C'était sans tenir compte d'un quatrième surdoué dont la voix discordante devait devenir assourdissante. C'était celle d'un Martiniquais, Frantz Fanon, de dix ans plus jeune qu'Aimé Césaire dont il avait été l'élève. Il osait déclarer haut et fort que tout cela n'était que billevesées. Les Nègres n'existaient pas. Le natif du « Tanganyika » n'avait rien de commun avec celui de l'Amérique et le monde noir n'avait de vérité que dans l'œil du monde blanc qui le considérait avec mépris comme un ramassis de bougnoules ou de métèques.

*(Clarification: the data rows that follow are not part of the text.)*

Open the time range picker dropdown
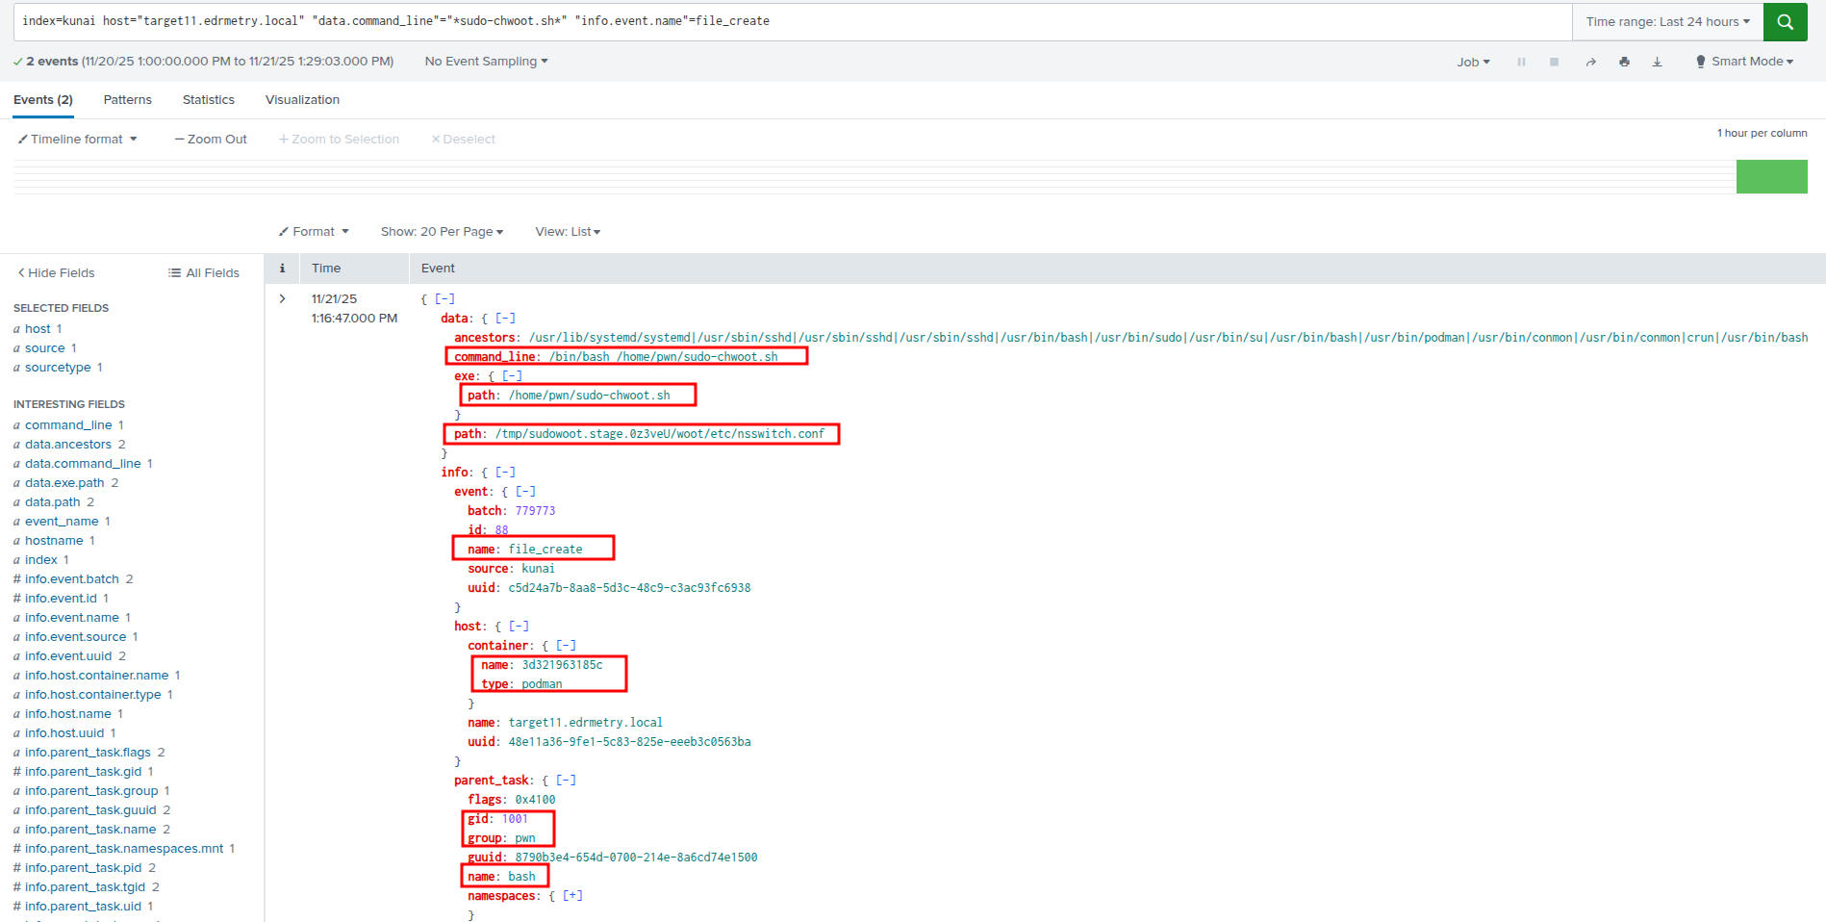 point(1667,21)
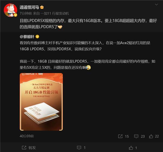Click the laughing-crying emoji in quoted post

pyautogui.click(x=88, y=68)
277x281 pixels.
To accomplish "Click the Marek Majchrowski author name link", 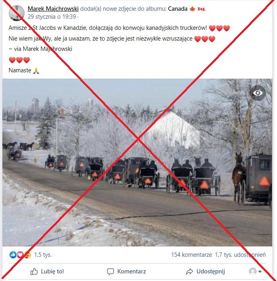I will pos(53,9).
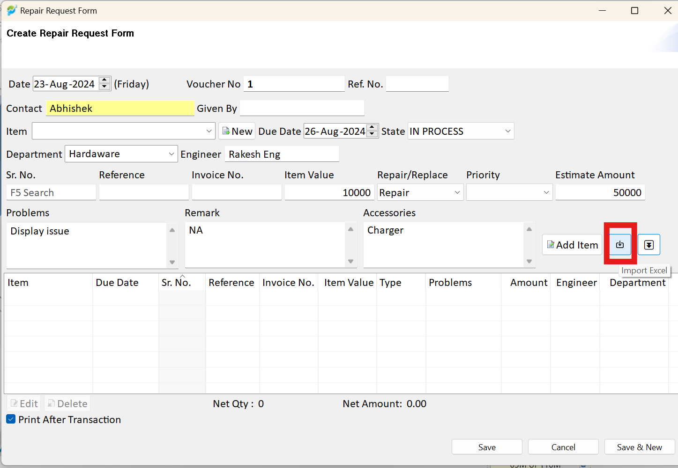Screen dimensions: 678x468
Task: Click the Add Item button with pencil icon
Action: pos(572,245)
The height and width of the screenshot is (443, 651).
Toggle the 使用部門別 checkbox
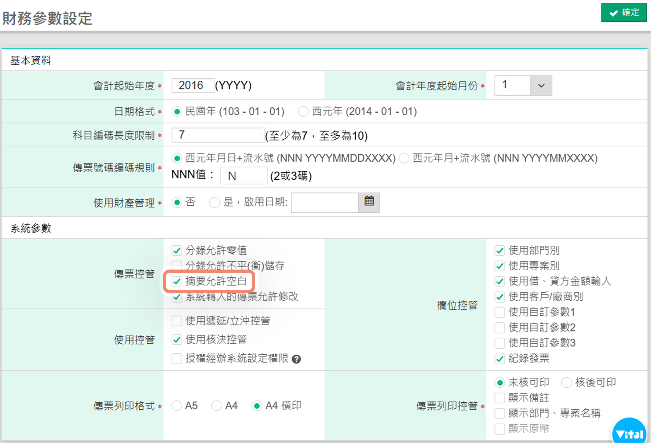500,250
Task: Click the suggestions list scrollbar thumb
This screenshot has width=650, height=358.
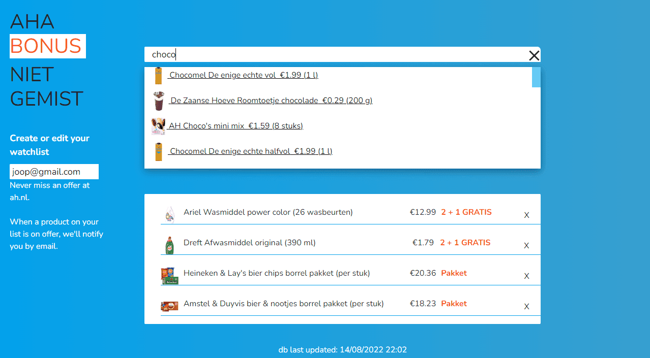Action: (x=536, y=77)
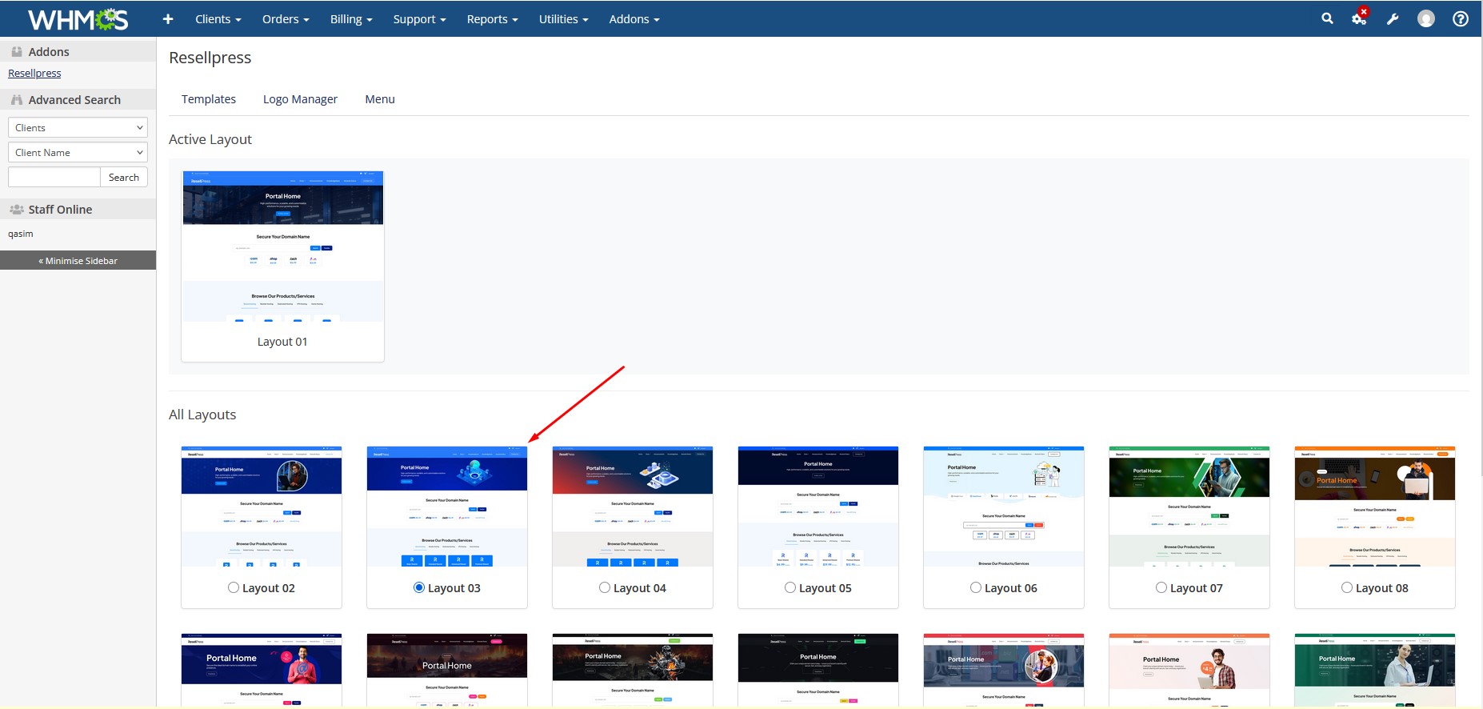The image size is (1483, 709).
Task: Open the gears notification icon
Action: (1359, 18)
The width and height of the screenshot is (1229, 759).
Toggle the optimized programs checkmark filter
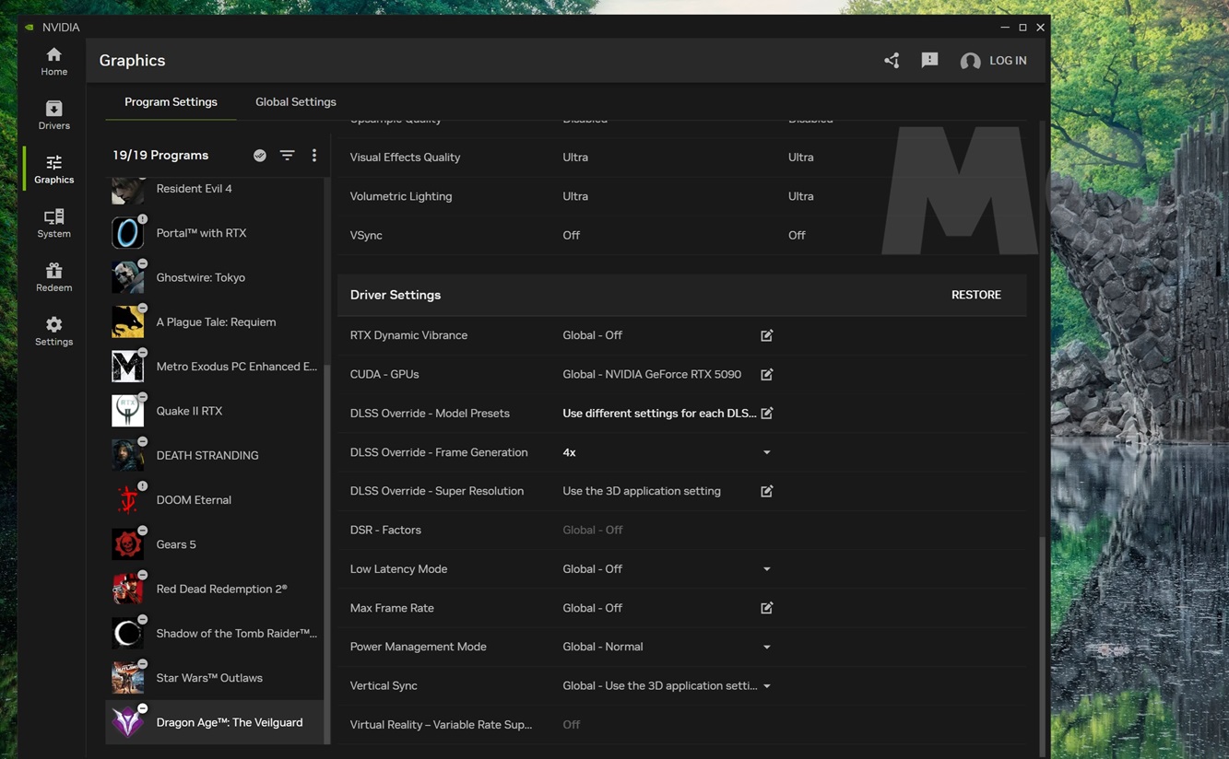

La négritude d'une autre manière

Pendant ce temps, les intellectuels restés au pays fourbissaient leurs armes. « Négritude ou servitude ? » s'interrogeait le Camerounais Marcien Towa. « Négritude et négrologues », se moquait le Béninois Stanislas Adotevi. Moi-même, je multipliais les anecdotes. Ah non, les Nègres n'étaient pas des frères, je pouvais en témoigner. À Conakry où je vivais, j'étais toujours suivie par une horde de gamins hilares qui se moquaient ouvertement de ma mine étrangère. À Kano dans le nord du Nigeria, un hôtelier balayait avec mépris mon passeport en déclarant : « Le français est une langue, ce n'est pas une nationalité. »

Il fallait en convenir : la négritude telle que l'avaient imaginée Césaire, Senghor et Damas se résumait à quelques pages littéraires. Elle existe peut-être d'une autre manière. Après avoir tellement secoué les esprits, elle a trouvé refuge dans le cinéma, la télévision et le théâtre. Dans ces arts se cache-t-il son nouvel avatar ?

* Maryse Condé est écrivaine. Son dernier roman « Le Fabuleux Destin d'Ivan et d'Ivana » est paru aux éditions Lattès.